Is a banker's job good
Secret bank - Bad Boy Banker? A job and its image
Reading time: 15 minutes
Let's imagine: There would be a long night - not the museums - but the banks. We could walk into any bank and ask questions that would be answered honestly: "When will I get a personal advisor who can be reached around the clock?" "What did your most successful dealer earn last year?" "How is your bank really doing?"
That will not happen. Banks remain places of well-kept secrets. Because discretion is everything and if there is transparency, then it is only under pressure from outside.
And so cultural workers and the public create their own idea of a bank, a banker. An idea that changes from decade to decade. How has the image of the industry changed and what is the background?
Ueli Mäder is a professor emeritus for sociology at the University of Basel. His work focuses on social inequality and conflict research. Among other things, he wrote: “How rich think and direct” (Rotpunktverlag 2010), “macht.ch”. Money and Power in Switzerland ”(Rotpunktverlag 2015). In May, “68 - What remains?” Will be published (Rotpunktverlag 2018).
The 1960s: savings, interest, mortgages
Ueli Mäder, professor emeritus for sociology at the University of Basel, has researched social inequality. He remembers banks in the 1960s as follows: “As a child, the savings column had its place and its meaning for me. Later, when I was a teenager, I deposited the money in a class account and we received interest. It felt like a present. "
As a young adult he needed money for a trip and was in his bank: "The clerk looked sternly and said: 'Now money is going away." "That seemed to be something monstrous.
“Bank employees were honest, humble, cautious and paternalistic. A bank hiring manager once told me that a local bank manager drove up a Jaguar in those years. He was asked: 'What should people think?'
Symbolic figure of the banker in the 1960s: «The gentleman with the black bowler hat»: A crime comedy with Walter Roderer in the lead role. The plot goes like this: A bank employee falls in love with a millionaire's daughter, but is not befitting. He quits, steals three million from the bank, saves the world and Switzerland by twists of fate and the script, becomes a hero, the millionaire's daughter falls in love with him, he gives the money back and everyone lives happily ever after.
Image of the banker in the 1960s:Gray mouse, righteous, boring: a bank clerk.
Slogan of the decade: Saving is better than spending.
The 1970s: petrodollars, escape funds and a fiasco
In the 1970s, petrodollars from the oil-producing countries OPEC came onto the money market.
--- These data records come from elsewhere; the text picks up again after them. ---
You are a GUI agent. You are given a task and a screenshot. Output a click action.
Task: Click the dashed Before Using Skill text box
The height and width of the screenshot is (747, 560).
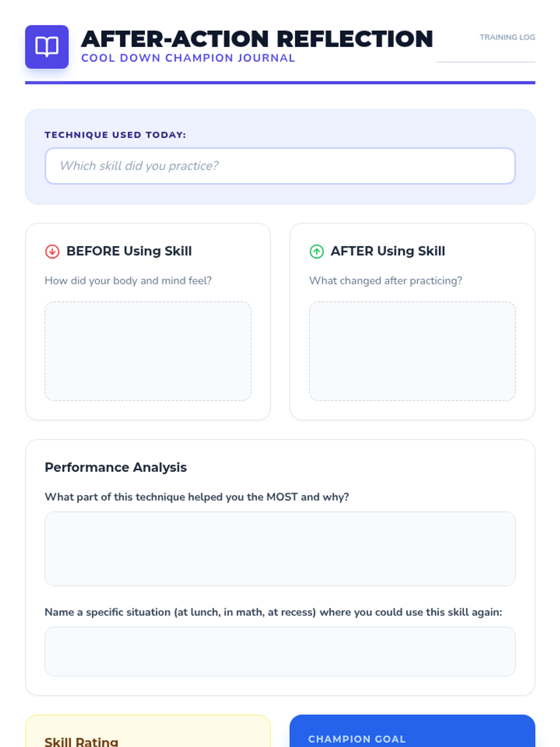[x=148, y=351]
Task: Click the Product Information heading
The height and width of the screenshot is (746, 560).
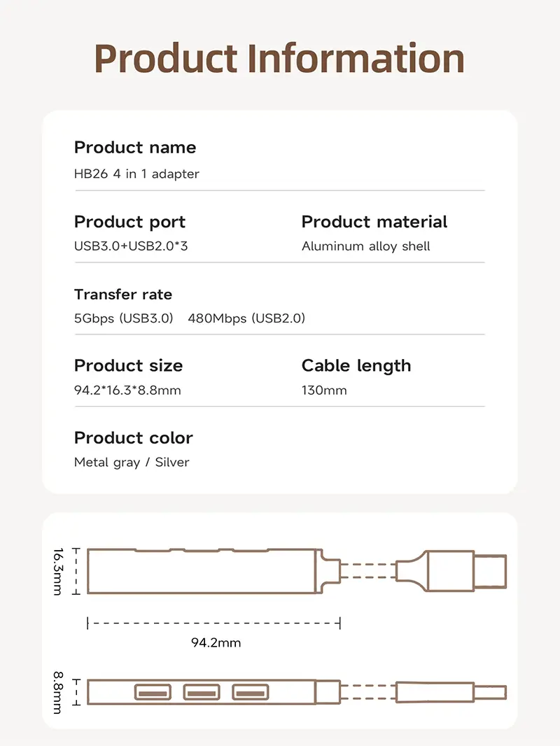Action: pos(279,59)
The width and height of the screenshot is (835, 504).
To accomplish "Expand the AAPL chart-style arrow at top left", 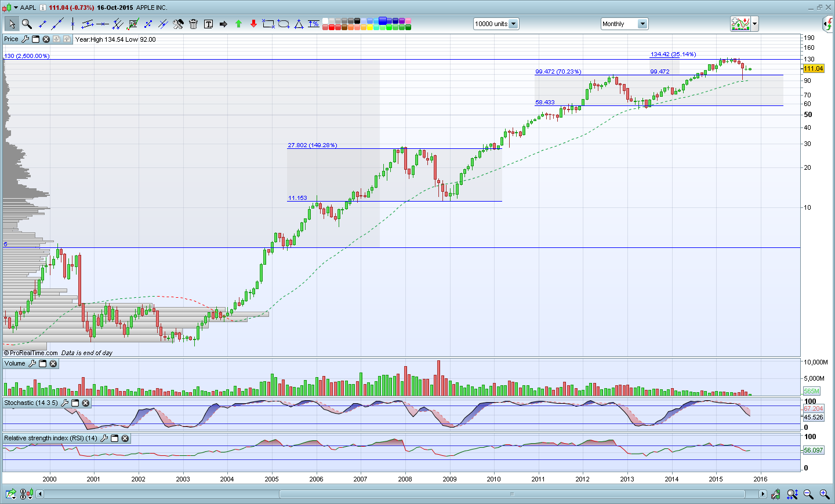I will (x=16, y=8).
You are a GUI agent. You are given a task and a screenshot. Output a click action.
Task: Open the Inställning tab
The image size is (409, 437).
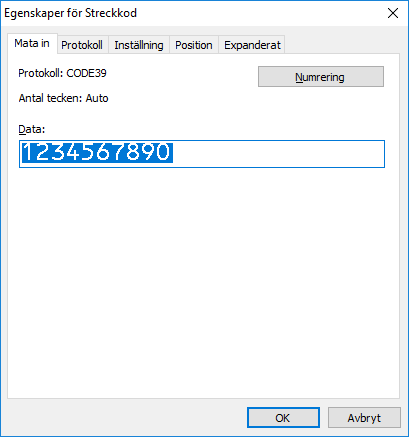tap(139, 45)
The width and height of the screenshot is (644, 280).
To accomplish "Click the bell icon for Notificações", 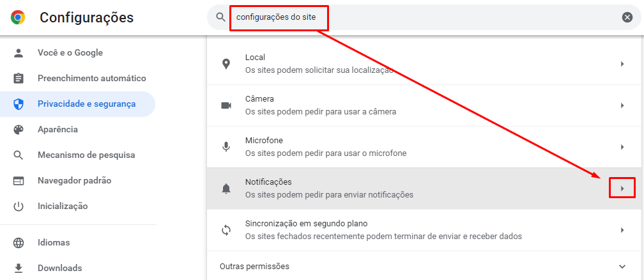I will (226, 189).
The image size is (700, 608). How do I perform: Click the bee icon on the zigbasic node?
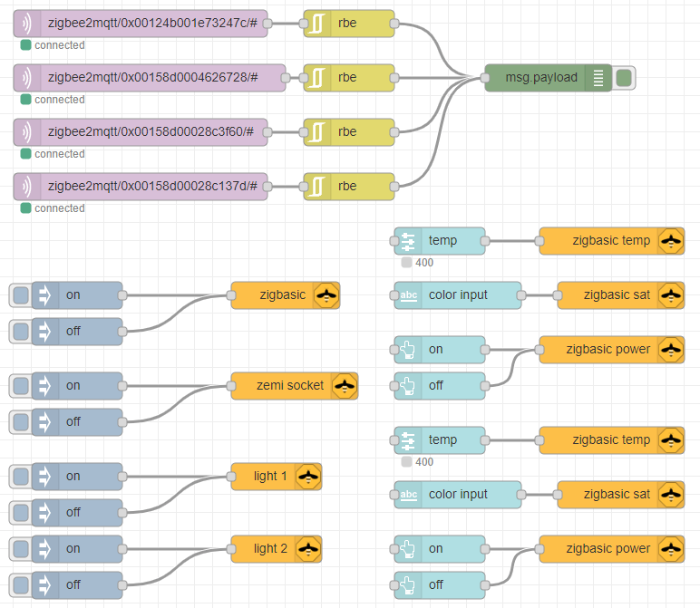coord(326,295)
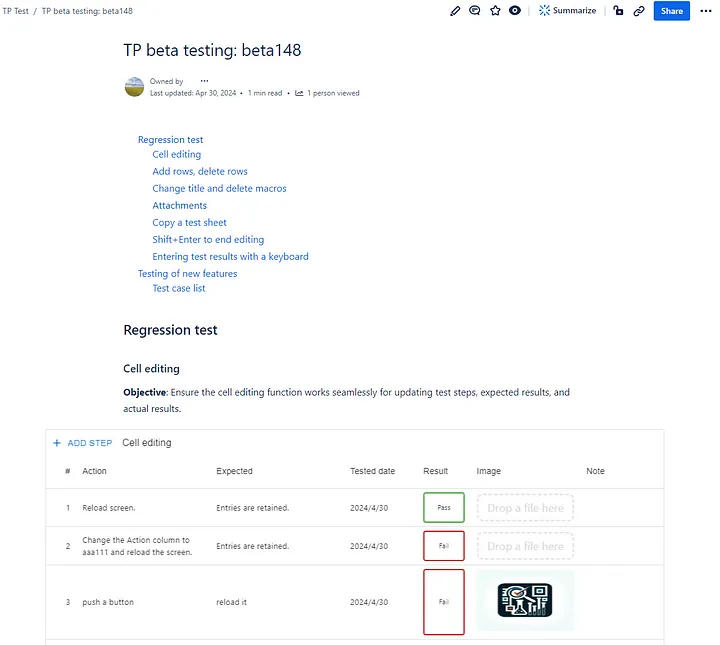Open the owner options ellipsis menu
Screen dimensions: 720x645
[204, 81]
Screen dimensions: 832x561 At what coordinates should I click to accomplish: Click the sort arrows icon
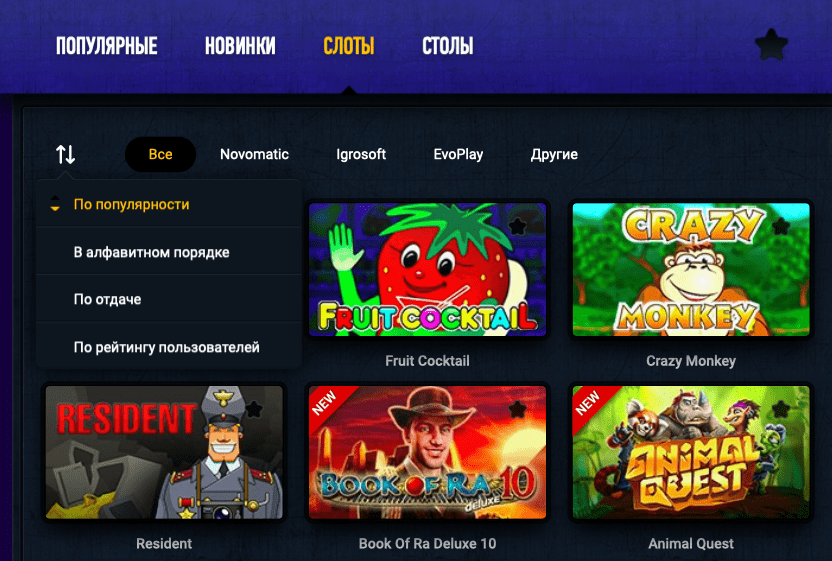coord(66,154)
In Africa, states are becoming independent, flight funds are being taken out of the country, dirty money is to be laundered. Mäder says, "Chiasso was a striking turning point".
April 14, 1977. The "Neue Zürcher Zeitung" headlines: "Fiasko von Chiasso". The article says: "At a branch of the Schweizer Kreditanstalt in Chiasso there were irregularities and a loss of 250 million."
The Ticino public prosecutor Paolo Bernasconi is investigating four bankers: Elbio Gada, Ernst Kuhrmeier, Claudio Laffranchi and Alfredo Noseda. Millions have been shifted from sources, some of which are dubious. Funds disappear in Liechtenstein and reappear somewhere. Many a million remain gone. In the end, the damage is immense: 1.4 billion.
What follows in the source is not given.